- [Stored data]
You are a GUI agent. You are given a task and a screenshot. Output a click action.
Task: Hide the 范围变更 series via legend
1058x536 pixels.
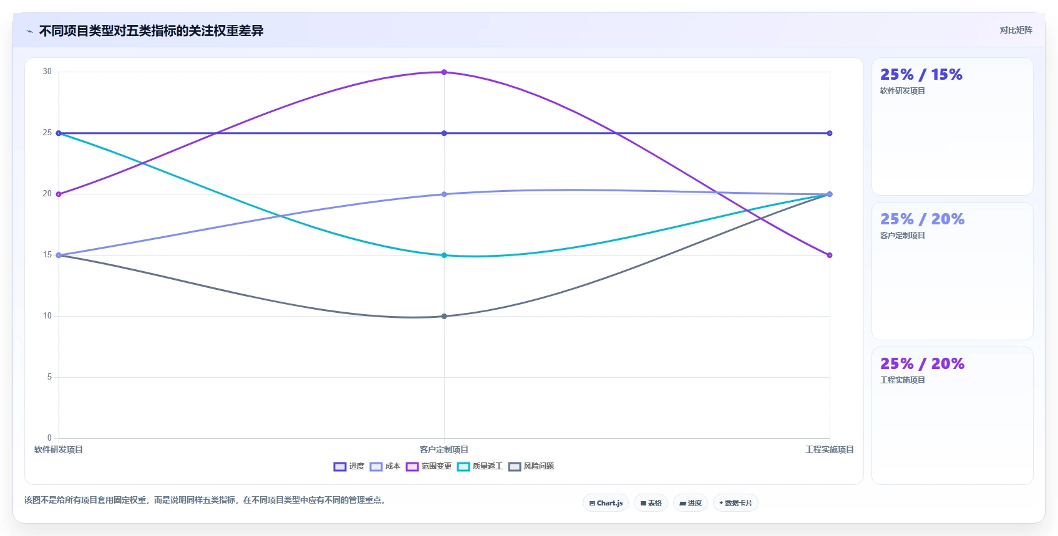point(429,466)
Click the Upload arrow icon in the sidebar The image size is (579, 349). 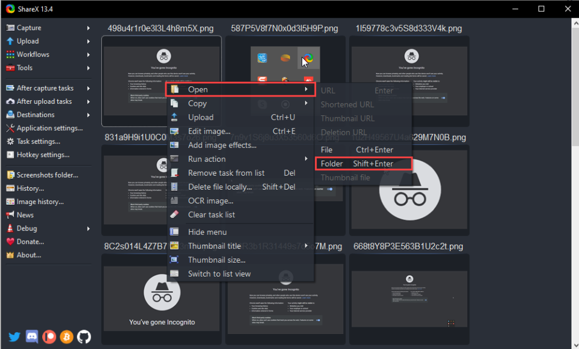coord(10,40)
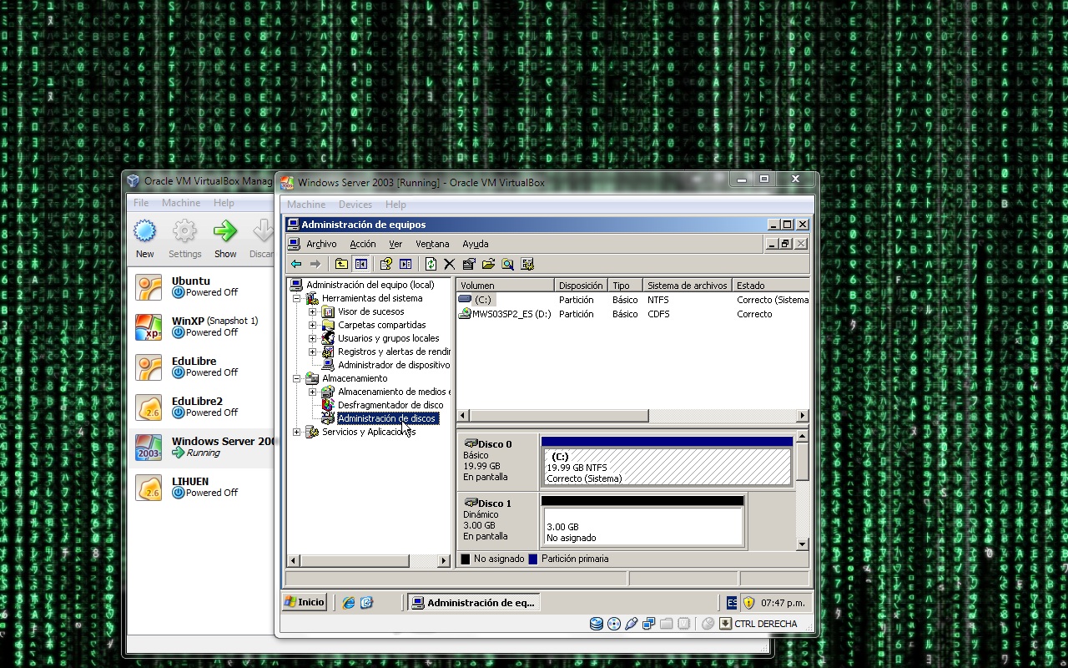This screenshot has height=668, width=1068.
Task: Open the hard disks status icon in VirtualBox statusbar
Action: tap(596, 624)
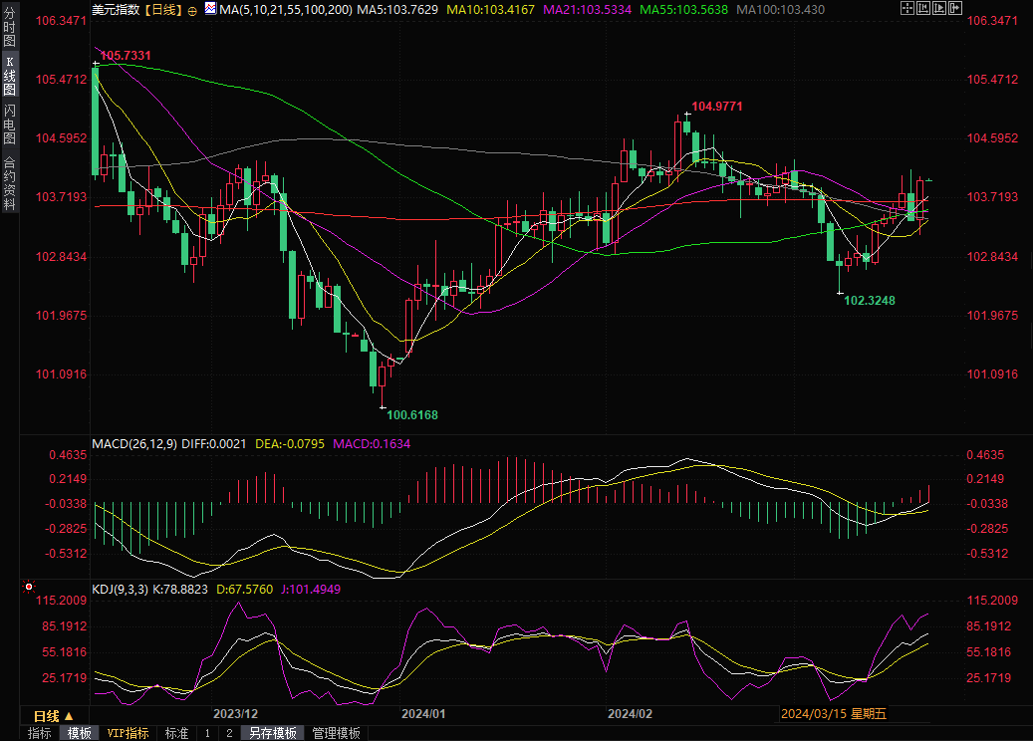1033x741 pixels.
Task: Open 合约资料 in left sidebar
Action: pyautogui.click(x=9, y=183)
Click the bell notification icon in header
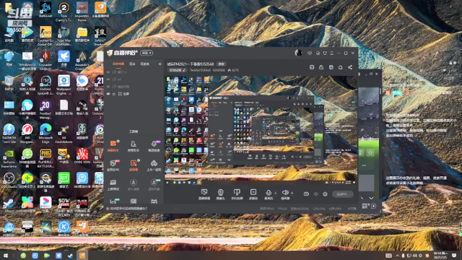This screenshot has width=462, height=260. point(340,67)
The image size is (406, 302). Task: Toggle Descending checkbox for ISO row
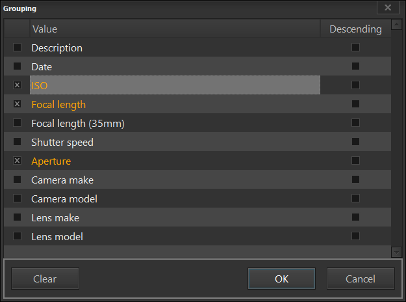tap(355, 85)
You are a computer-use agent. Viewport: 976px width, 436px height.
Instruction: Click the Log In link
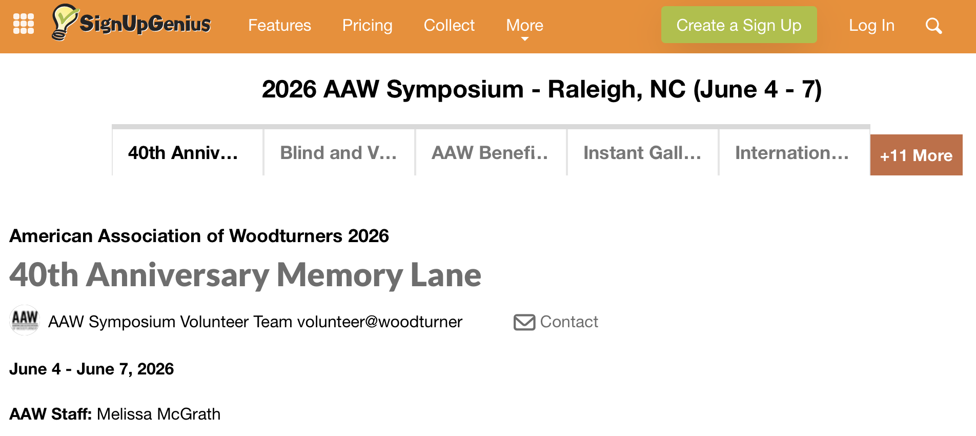click(x=871, y=25)
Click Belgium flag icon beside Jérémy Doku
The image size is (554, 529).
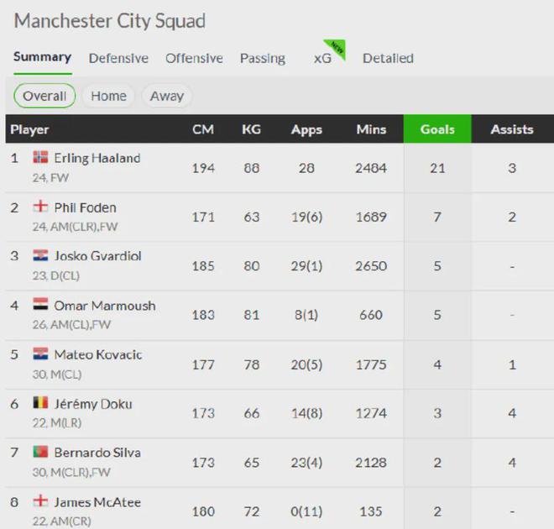pos(40,403)
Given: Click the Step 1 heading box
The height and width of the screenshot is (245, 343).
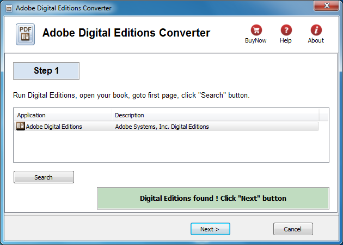Looking at the screenshot, I should (46, 71).
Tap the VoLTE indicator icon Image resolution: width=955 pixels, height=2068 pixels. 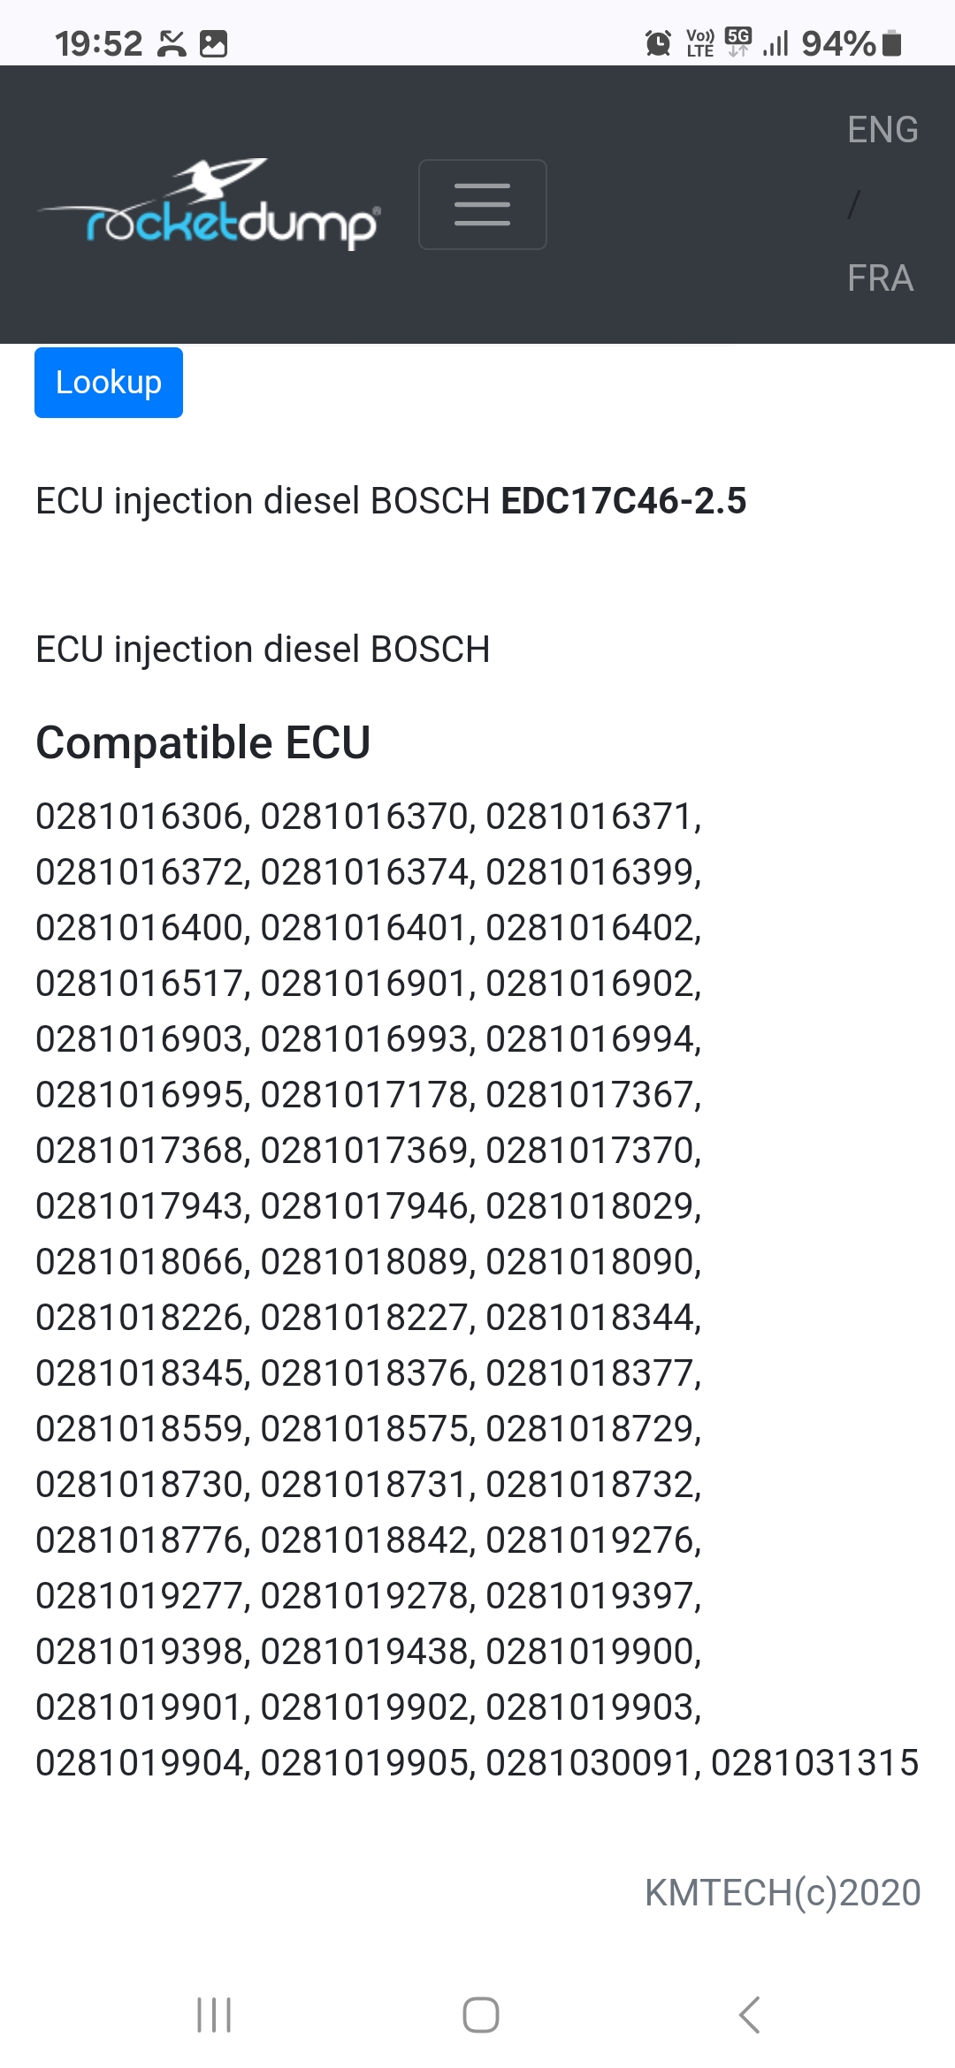(699, 42)
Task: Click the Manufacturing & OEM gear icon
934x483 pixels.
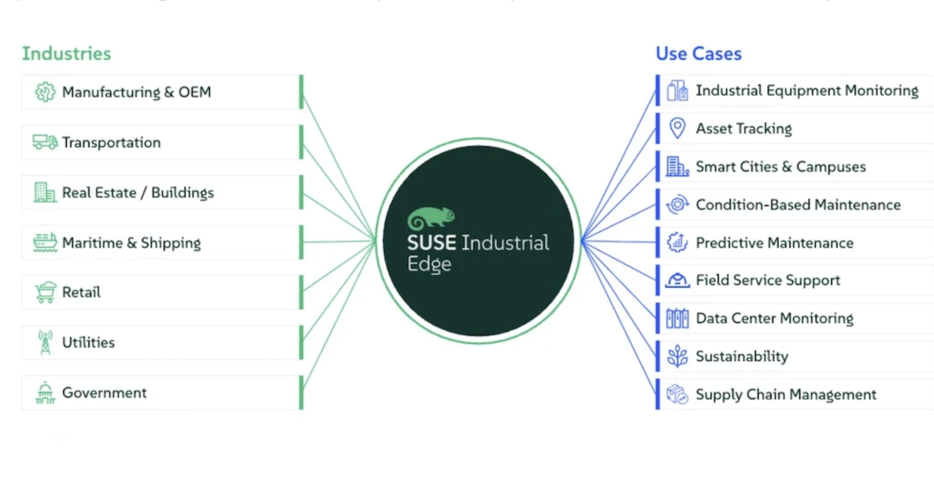Action: [x=45, y=92]
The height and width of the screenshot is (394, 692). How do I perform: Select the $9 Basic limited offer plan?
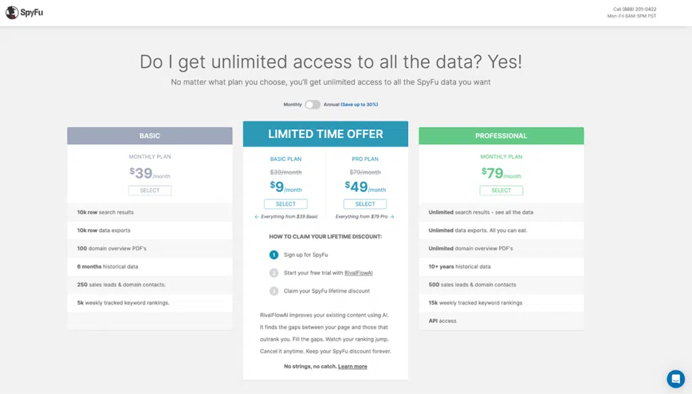(x=286, y=203)
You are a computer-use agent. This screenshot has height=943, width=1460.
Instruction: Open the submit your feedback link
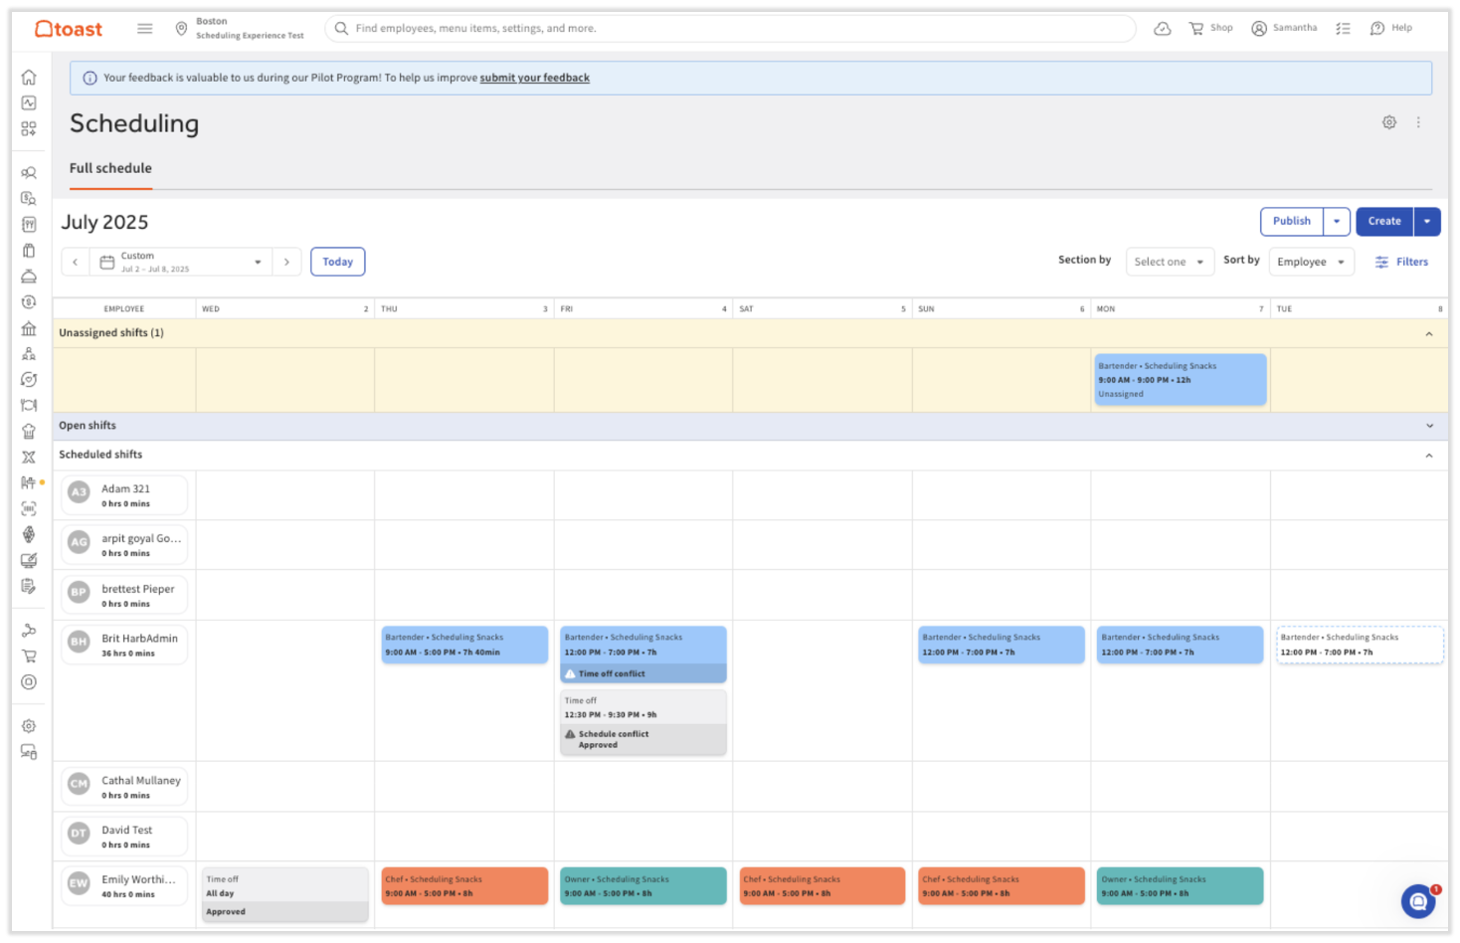click(534, 77)
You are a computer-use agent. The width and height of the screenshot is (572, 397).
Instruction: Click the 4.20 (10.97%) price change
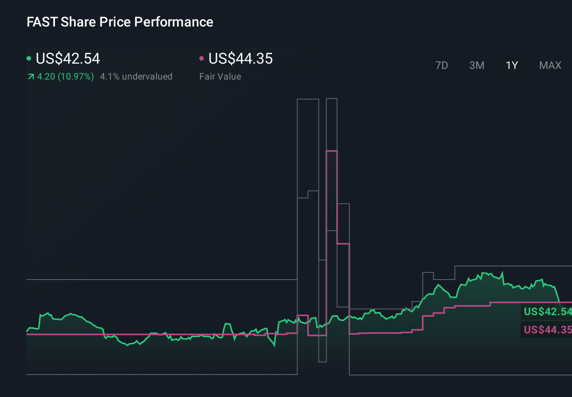coord(65,77)
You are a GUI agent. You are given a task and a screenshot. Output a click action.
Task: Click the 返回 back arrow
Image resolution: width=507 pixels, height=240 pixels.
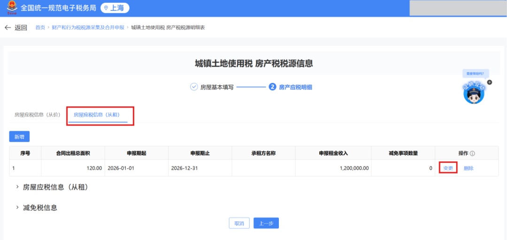pyautogui.click(x=8, y=28)
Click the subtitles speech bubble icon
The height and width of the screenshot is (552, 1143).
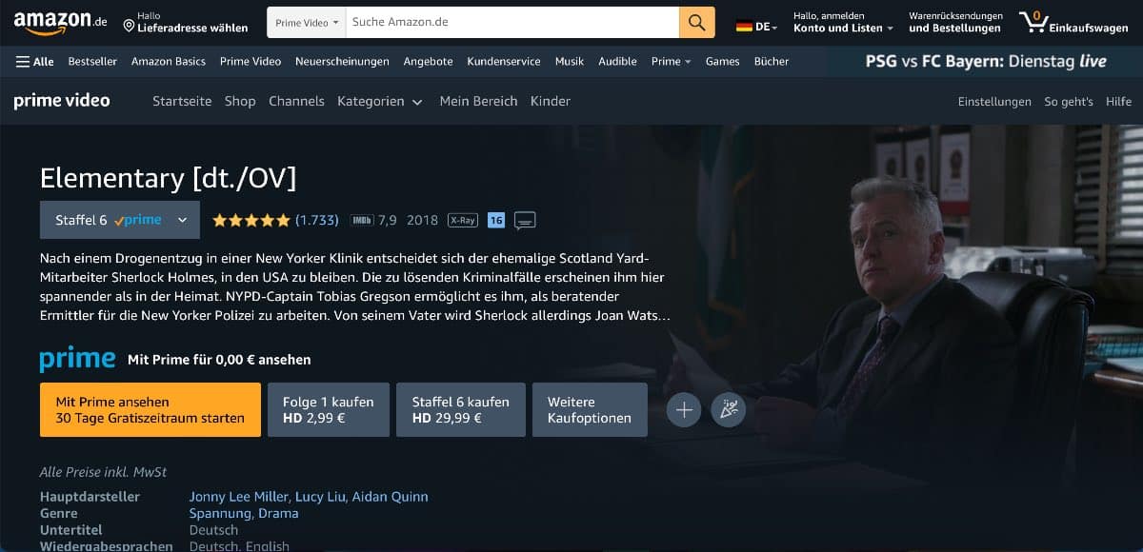pyautogui.click(x=525, y=221)
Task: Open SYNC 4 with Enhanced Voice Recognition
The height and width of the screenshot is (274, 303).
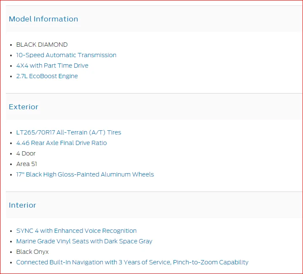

- [WORK INSTRUCTION] Look above for every line with the word "agent" and copy it.

- [REPLY]
You are a GUI agent. You are given a task and a screenshot. Output a click action.
You are a computer-use agent. Viewport: 976px width, 436px height.
You are a computer-use agent. This screenshot has height=943, width=1460.
You are a computer-use agent. The width and height of the screenshot is (572, 397).
You are a GUI agent. You are given a task and a screenshot. Output a click action.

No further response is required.